**Your task:** Update the rows below by changing each "Where is" to "What is the position of", leaving everything else as it is.

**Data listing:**
* Begin *
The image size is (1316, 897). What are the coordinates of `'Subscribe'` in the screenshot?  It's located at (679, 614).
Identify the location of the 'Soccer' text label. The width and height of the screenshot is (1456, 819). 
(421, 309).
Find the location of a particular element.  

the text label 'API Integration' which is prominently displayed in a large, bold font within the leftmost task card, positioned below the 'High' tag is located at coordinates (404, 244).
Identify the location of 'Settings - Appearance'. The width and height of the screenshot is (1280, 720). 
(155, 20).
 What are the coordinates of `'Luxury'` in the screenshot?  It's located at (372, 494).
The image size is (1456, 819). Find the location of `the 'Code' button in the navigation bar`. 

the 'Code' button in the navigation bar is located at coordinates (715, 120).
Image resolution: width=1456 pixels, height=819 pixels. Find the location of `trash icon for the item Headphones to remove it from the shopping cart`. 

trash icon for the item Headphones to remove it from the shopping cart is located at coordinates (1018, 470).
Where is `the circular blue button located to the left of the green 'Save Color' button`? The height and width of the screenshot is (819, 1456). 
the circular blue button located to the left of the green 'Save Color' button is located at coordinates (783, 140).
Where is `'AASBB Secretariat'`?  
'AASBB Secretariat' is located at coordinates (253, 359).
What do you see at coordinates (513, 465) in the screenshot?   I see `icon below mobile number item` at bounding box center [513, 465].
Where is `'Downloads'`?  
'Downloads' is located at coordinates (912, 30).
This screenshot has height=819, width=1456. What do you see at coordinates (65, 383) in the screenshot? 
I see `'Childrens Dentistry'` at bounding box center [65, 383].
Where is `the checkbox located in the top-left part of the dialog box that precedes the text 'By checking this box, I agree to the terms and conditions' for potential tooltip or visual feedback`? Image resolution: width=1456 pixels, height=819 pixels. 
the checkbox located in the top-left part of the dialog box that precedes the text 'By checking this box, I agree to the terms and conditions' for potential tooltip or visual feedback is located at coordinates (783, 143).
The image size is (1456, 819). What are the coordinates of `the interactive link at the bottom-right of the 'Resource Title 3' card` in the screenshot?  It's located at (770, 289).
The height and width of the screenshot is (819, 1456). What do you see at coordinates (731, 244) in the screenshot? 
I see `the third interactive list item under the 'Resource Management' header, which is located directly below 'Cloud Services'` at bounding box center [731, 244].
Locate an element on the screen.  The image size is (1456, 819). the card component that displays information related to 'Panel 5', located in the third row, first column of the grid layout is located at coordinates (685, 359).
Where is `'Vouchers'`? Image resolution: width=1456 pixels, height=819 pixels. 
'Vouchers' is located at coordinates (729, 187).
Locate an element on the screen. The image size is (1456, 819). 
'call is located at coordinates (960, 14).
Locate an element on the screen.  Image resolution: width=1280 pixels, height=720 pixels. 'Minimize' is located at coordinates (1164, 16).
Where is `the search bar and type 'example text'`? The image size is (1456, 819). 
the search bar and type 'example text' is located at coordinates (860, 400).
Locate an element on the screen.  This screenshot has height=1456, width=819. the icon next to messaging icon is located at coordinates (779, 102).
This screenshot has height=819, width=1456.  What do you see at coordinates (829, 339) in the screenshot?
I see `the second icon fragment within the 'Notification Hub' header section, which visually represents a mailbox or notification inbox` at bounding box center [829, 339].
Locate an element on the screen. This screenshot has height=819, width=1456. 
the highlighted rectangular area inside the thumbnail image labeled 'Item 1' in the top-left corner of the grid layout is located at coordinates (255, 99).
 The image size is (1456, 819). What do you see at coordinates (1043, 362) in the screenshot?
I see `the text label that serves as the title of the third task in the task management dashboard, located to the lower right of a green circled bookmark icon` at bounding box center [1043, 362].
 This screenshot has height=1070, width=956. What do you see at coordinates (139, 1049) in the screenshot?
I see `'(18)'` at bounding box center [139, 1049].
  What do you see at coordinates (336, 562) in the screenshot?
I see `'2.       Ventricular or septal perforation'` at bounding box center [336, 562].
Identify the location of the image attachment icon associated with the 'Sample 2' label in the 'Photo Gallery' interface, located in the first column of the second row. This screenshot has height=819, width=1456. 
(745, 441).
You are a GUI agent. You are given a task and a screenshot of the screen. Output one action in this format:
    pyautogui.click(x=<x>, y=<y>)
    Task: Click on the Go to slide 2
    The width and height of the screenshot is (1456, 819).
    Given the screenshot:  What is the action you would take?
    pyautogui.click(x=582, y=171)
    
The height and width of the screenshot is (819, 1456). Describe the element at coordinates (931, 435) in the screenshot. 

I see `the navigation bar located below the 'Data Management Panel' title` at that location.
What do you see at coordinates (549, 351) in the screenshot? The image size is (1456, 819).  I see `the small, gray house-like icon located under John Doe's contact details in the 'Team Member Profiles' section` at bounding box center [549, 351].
* End *
**Written answer:**
The image size is (1316, 897). What are the coordinates of `'Subscribe'` in the screenshot?  It's located at (679, 614).
Identify the location of the 'Soccer' text label. The width and height of the screenshot is (1456, 819). 
(421, 309).
Find the location of a particular element.  

the text label 'API Integration' which is prominently displayed in a large, bold font within the leftmost task card, positioned below the 'High' tag is located at coordinates (404, 244).
Identify the location of 'Settings - Appearance'. The width and height of the screenshot is (1280, 720). 
(155, 20).
 What are the coordinates of `'Luxury'` in the screenshot?  It's located at (372, 494).
The image size is (1456, 819). Find the location of `the 'Code' button in the navigation bar`. 

the 'Code' button in the navigation bar is located at coordinates (715, 120).
Image resolution: width=1456 pixels, height=819 pixels. Find the location of `trash icon for the item Headphones to remove it from the shopping cart`. 

trash icon for the item Headphones to remove it from the shopping cart is located at coordinates (1018, 470).
What is the position of `the circular blue button located to the left of the green 'Save Color' button`? The height and width of the screenshot is (819, 1456). 
the circular blue button located to the left of the green 'Save Color' button is located at coordinates (783, 140).
What is the position of `'AASBB Secretariat'`?  
'AASBB Secretariat' is located at coordinates (253, 359).
What do you see at coordinates (513, 465) in the screenshot?   I see `icon below mobile number item` at bounding box center [513, 465].
What is the position of `'Downloads'`?  
'Downloads' is located at coordinates (912, 30).
This screenshot has height=819, width=1456. What do you see at coordinates (65, 383) in the screenshot? 
I see `'Childrens Dentistry'` at bounding box center [65, 383].
What is the position of `the checkbox located in the top-left part of the dialog box that precedes the text 'By checking this box, I agree to the terms and conditions' for potential tooltip or visual feedback`? Image resolution: width=1456 pixels, height=819 pixels. 
the checkbox located in the top-left part of the dialog box that precedes the text 'By checking this box, I agree to the terms and conditions' for potential tooltip or visual feedback is located at coordinates (783, 143).
The image size is (1456, 819). What are the coordinates of `the interactive link at the bottom-right of the 'Resource Title 3' card` in the screenshot?  It's located at (770, 289).
The height and width of the screenshot is (819, 1456). What do you see at coordinates (731, 244) in the screenshot? 
I see `the third interactive list item under the 'Resource Management' header, which is located directly below 'Cloud Services'` at bounding box center [731, 244].
Locate an element on the screen.  The image size is (1456, 819). the card component that displays information related to 'Panel 5', located in the third row, first column of the grid layout is located at coordinates (685, 359).
What is the position of `'Vouchers'`? Image resolution: width=1456 pixels, height=819 pixels. 
'Vouchers' is located at coordinates (729, 187).
Locate an element on the screen. The image size is (1456, 819). 
'call is located at coordinates (960, 14).
Locate an element on the screen.  Image resolution: width=1280 pixels, height=720 pixels. 'Minimize' is located at coordinates (1164, 16).
What is the position of `the search bar and type 'example text'`? The image size is (1456, 819). 
the search bar and type 'example text' is located at coordinates (860, 400).
Locate an element on the screen.  This screenshot has height=1456, width=819. the icon next to messaging icon is located at coordinates (779, 102).
This screenshot has height=819, width=1456.  What do you see at coordinates (829, 339) in the screenshot?
I see `the second icon fragment within the 'Notification Hub' header section, which visually represents a mailbox or notification inbox` at bounding box center [829, 339].
Locate an element on the screen. This screenshot has height=819, width=1456. 
the highlighted rectangular area inside the thumbnail image labeled 'Item 1' in the top-left corner of the grid layout is located at coordinates (255, 99).
 The image size is (1456, 819). What do you see at coordinates (1043, 362) in the screenshot?
I see `the text label that serves as the title of the third task in the task management dashboard, located to the lower right of a green circled bookmark icon` at bounding box center [1043, 362].
 This screenshot has height=1070, width=956. What do you see at coordinates (139, 1049) in the screenshot?
I see `'(18)'` at bounding box center [139, 1049].
  What do you see at coordinates (336, 562) in the screenshot?
I see `'2.       Ventricular or septal perforation'` at bounding box center [336, 562].
Identify the location of the image attachment icon associated with the 'Sample 2' label in the 'Photo Gallery' interface, located in the first column of the second row. This screenshot has height=819, width=1456. 
(745, 441).
You are a GUI agent. You are given a task and a screenshot of the screen. Output one action in this format:
    pyautogui.click(x=<x>, y=<y>)
    Task: Click on the Go to slide 2
    The width and height of the screenshot is (1456, 819).
    Given the screenshot:  What is the action you would take?
    pyautogui.click(x=582, y=171)
    
The height and width of the screenshot is (819, 1456). Describe the element at coordinates (931, 435) in the screenshot. 

I see `the navigation bar located below the 'Data Management Panel' title` at that location.
What do you see at coordinates (549, 351) in the screenshot? The image size is (1456, 819).  I see `the small, gray house-like icon located under John Doe's contact details in the 'Team Member Profiles' section` at bounding box center [549, 351].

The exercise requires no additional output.